## EXTRACTED ENTRIES
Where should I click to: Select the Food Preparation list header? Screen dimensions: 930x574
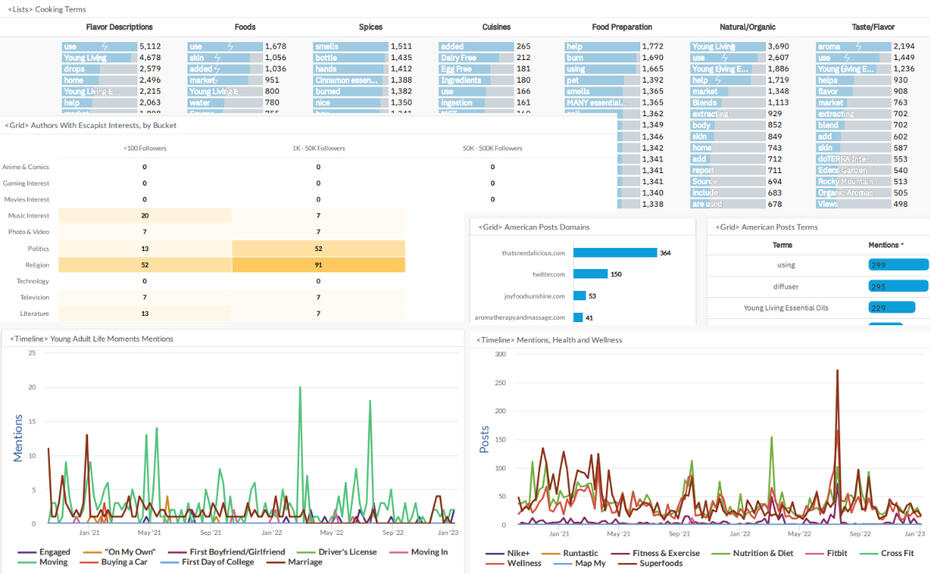click(x=621, y=27)
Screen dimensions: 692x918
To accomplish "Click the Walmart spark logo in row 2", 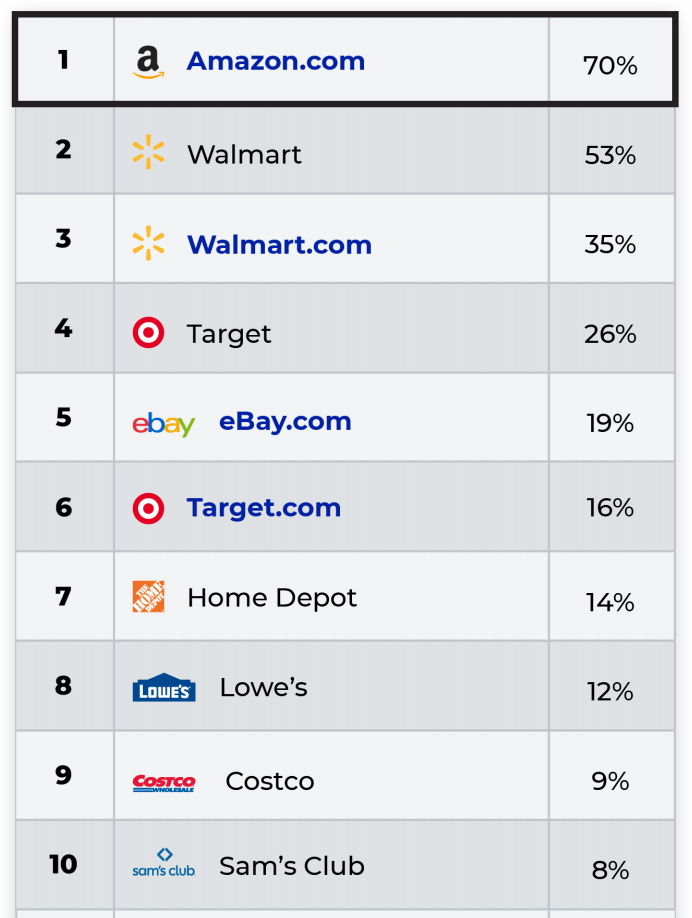I will 148,153.
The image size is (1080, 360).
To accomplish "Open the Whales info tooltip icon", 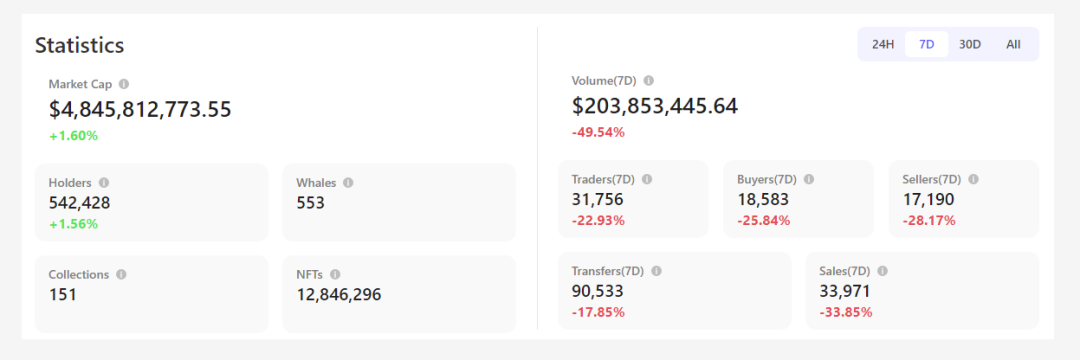I will click(x=349, y=183).
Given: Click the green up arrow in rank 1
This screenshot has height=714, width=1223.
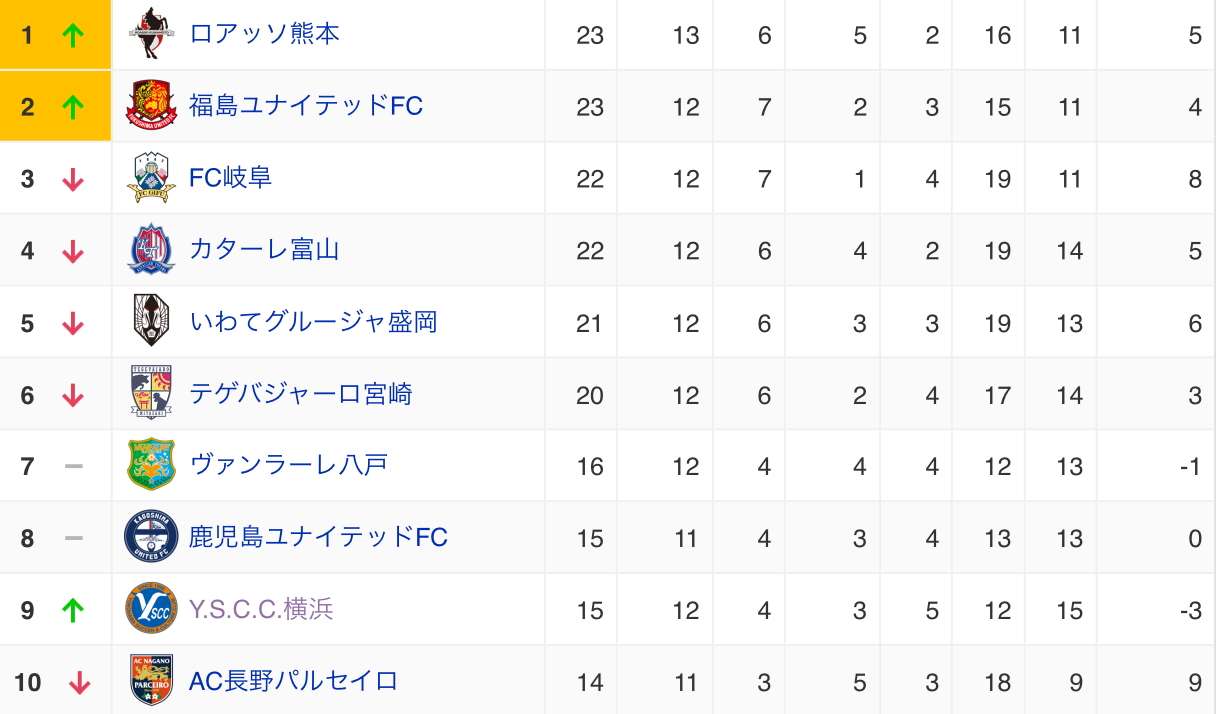Looking at the screenshot, I should coord(72,35).
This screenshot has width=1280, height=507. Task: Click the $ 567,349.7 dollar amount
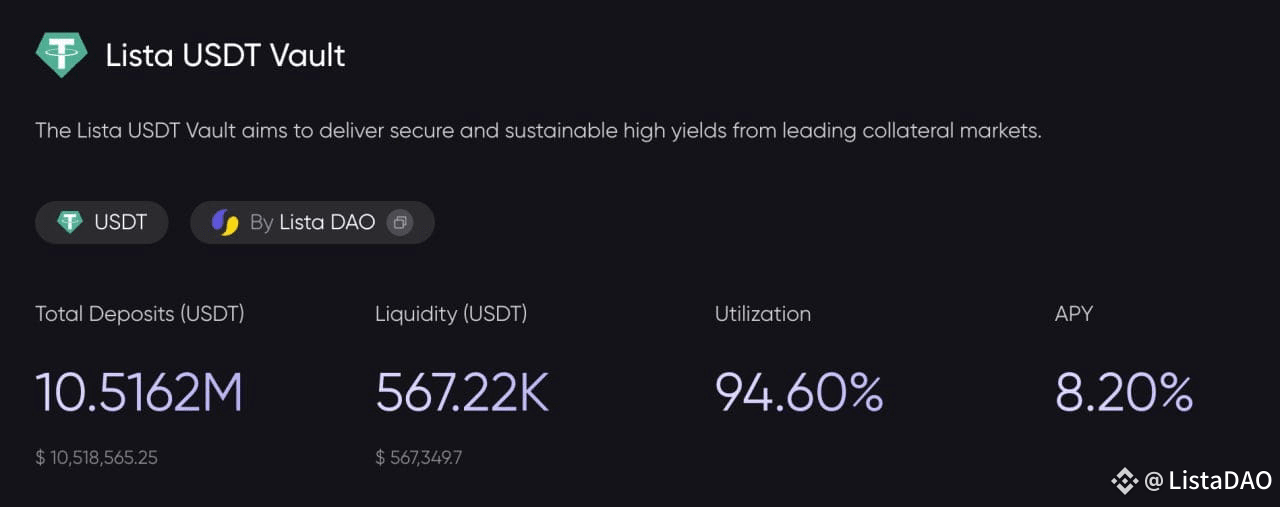418,458
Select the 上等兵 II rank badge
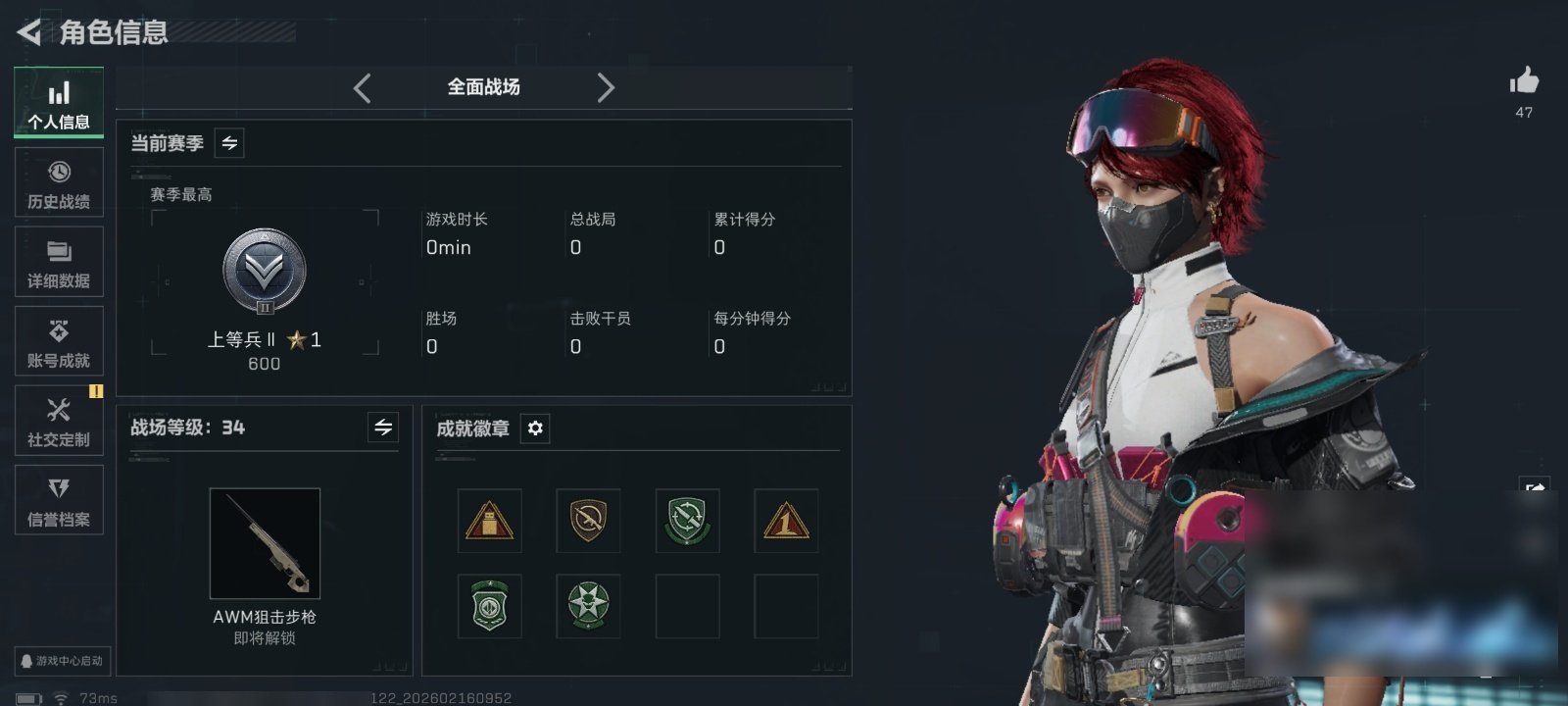Screen dimensions: 1568x706 tap(265, 272)
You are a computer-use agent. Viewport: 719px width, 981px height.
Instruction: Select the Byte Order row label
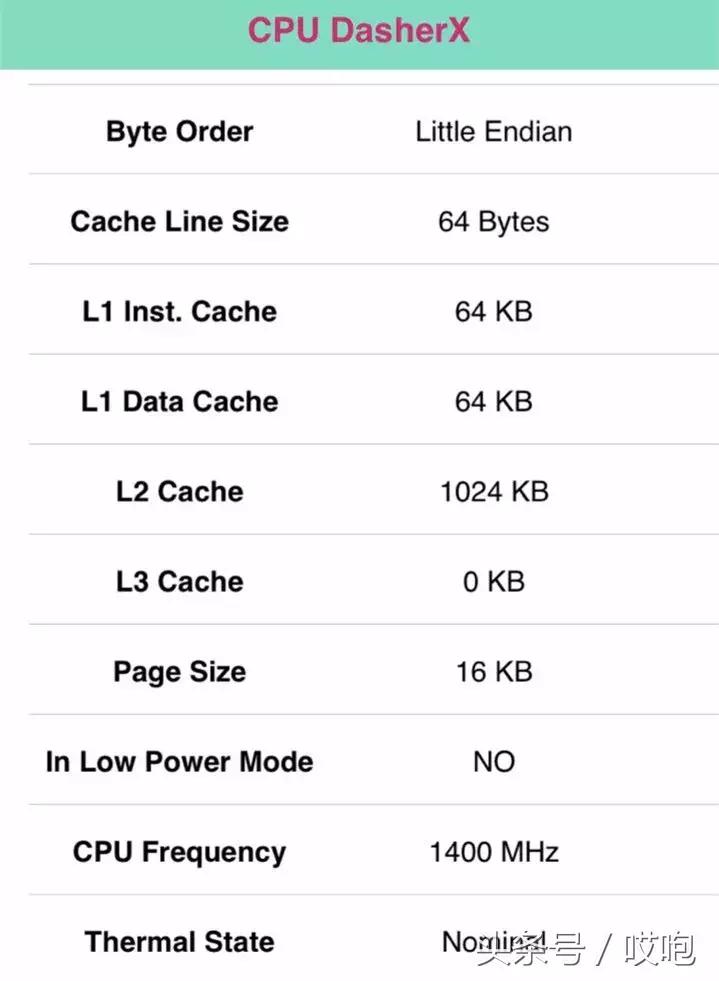tap(179, 132)
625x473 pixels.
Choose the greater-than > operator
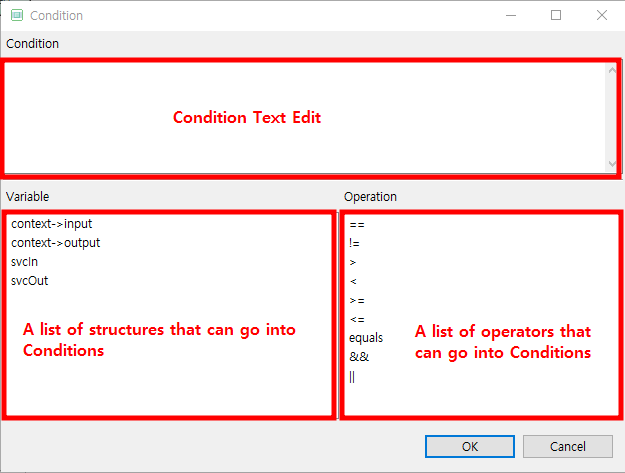coord(353,262)
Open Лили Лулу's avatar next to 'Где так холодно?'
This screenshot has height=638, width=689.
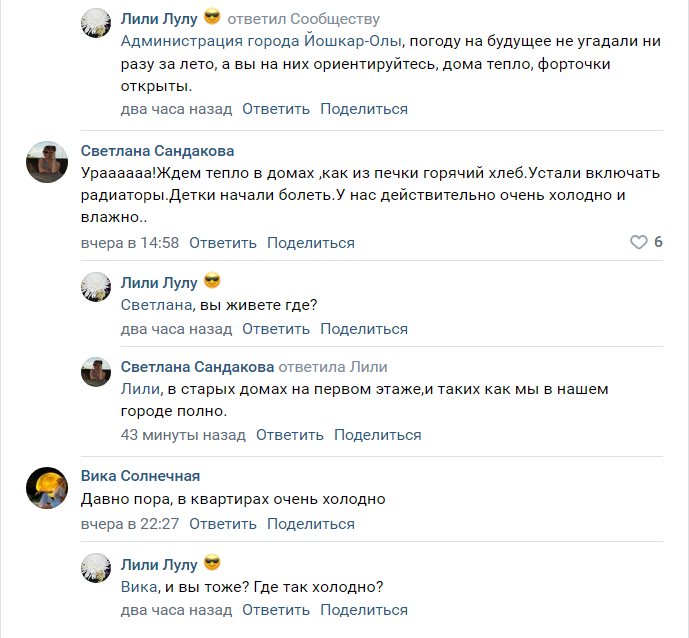(95, 567)
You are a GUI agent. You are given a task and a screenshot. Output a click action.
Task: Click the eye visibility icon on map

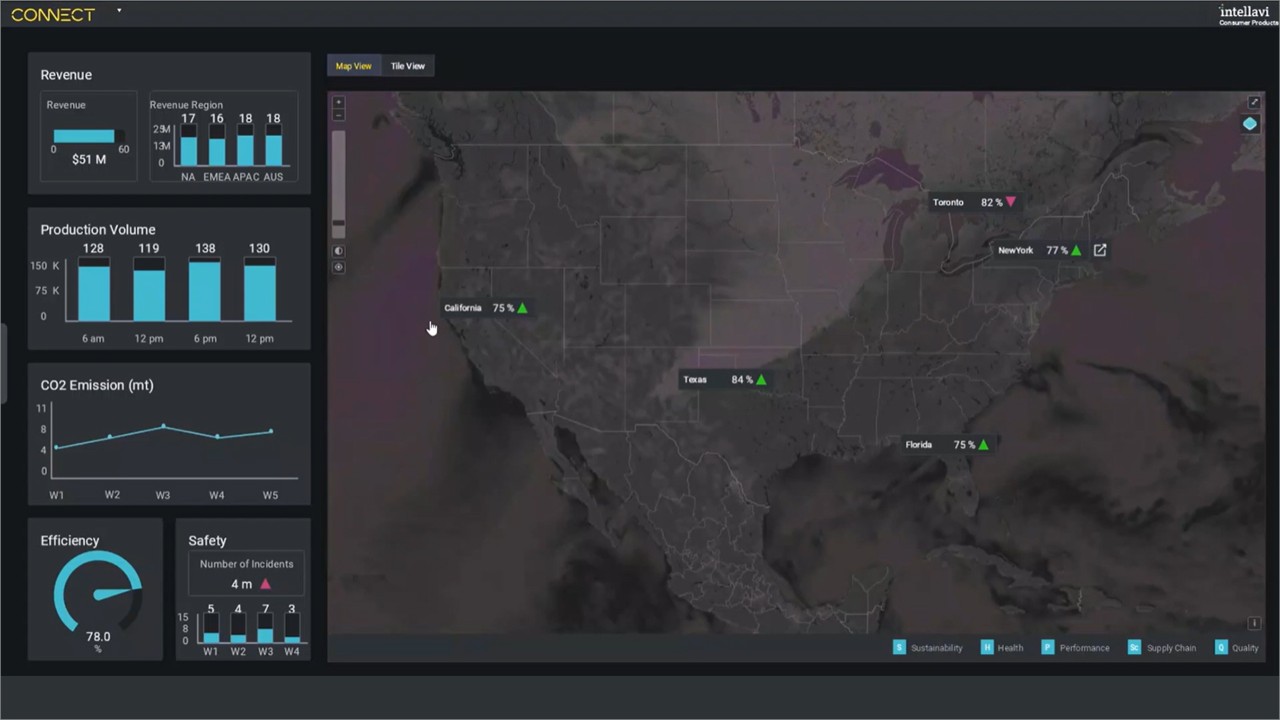pos(338,267)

## ASSIGNMENT
The string to find is "agent"; copy every line of the listing that has it.

## RESULT
You are a computer-use agent. Viewport: 719px width, 981px height.
You are a GUI agent. You are given a task and a screenshot. Output a click action.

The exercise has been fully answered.